- [GIVEN EXERCISE] Reproduce the stretch from "It's difficult to" through "an elaborate chase." in the Spook Street review below, word for word.

Tuesday, October 15, 2024

Spook Street, by Mick Herron

I've been listening to this, the fourth of Mick Herron's Slow Horses books, a little behind the run of the TV version and it's been fascinating to see the differences.

The attention of the security service is taken up with a terrorist bombing in a London shopping centre. River Cartwright, the nominal lead of these adventures, is worried about his elderly grandfather, a retired former spook and legend in the service who is suffering from the early signs of dementia. The "Old Bastard", as he is affectionately known, thinks someone is out to get him and is determined to strike first - which is bad news when River goes to visit...

It's difficult to say more without getting into spoilers. But what I can talk about here is what the TV version changes. A sequence in the book in which a character ends up in the Thames is completely excised - I am assume for being impractical. In the book, someone gets off a train to find the authorities waiting to arrest them; on TV there follows an elaborate chase.

- [RECORDED INFORMATION]
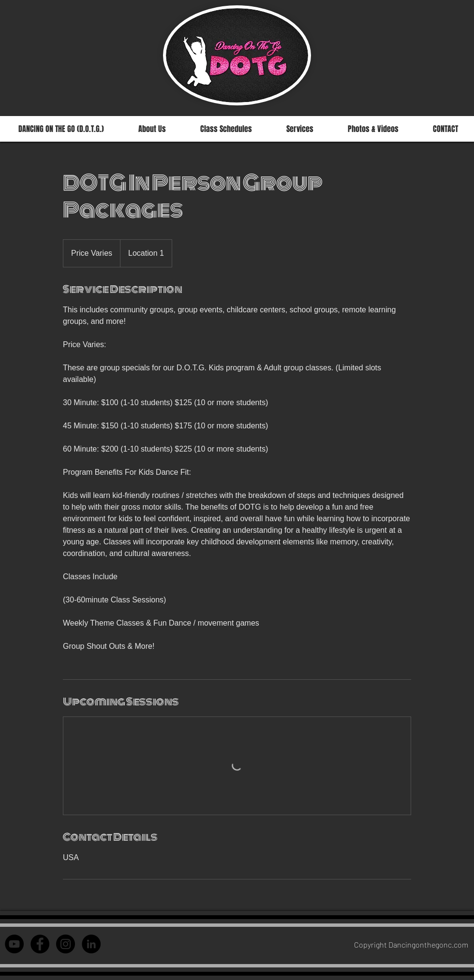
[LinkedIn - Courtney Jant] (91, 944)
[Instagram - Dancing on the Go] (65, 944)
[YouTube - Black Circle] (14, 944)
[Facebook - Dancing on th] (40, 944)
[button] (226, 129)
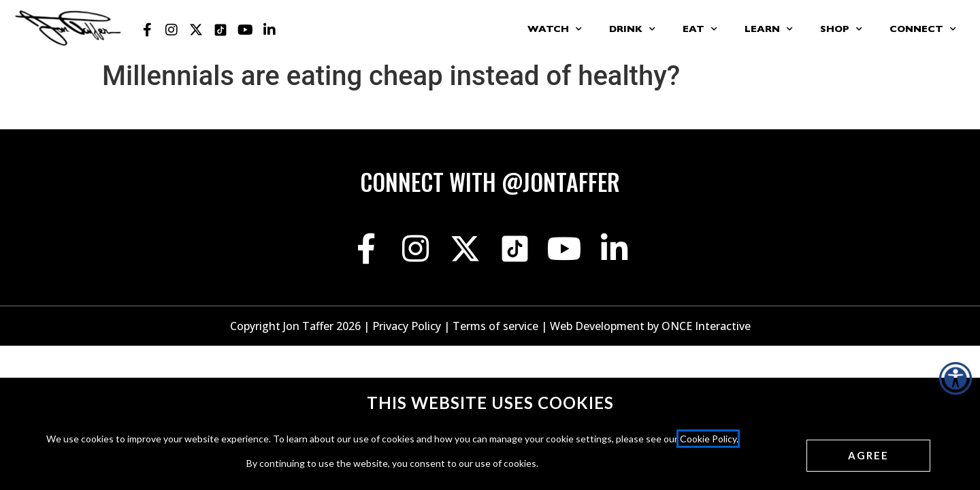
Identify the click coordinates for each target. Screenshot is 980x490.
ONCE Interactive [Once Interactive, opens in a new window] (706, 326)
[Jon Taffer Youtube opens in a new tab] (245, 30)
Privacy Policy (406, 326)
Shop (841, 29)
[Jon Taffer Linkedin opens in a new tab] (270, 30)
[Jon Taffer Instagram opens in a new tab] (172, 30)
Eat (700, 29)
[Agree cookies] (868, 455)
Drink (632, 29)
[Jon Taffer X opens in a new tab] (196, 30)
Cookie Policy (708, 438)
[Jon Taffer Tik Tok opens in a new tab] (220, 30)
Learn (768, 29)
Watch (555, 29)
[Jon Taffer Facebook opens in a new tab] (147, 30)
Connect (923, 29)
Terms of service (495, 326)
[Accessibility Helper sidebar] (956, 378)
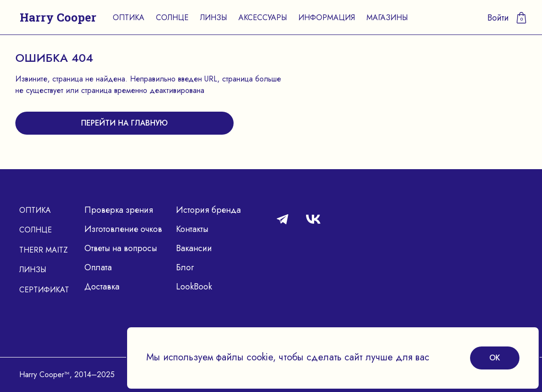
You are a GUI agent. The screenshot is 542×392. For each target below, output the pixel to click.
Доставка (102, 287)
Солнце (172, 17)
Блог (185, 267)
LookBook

- [RESPONSE TO THE TASK]
It's difficult to say more without getting into spoilers. But what I can talk about here is what the TV version changes. A sequence in the book in which a character ends up in the Thames is completely excised - I am assume for being impractical. In the book, someone gets off a train to find the authorities waiting to arrest them; on TV there follows an elaborate chase.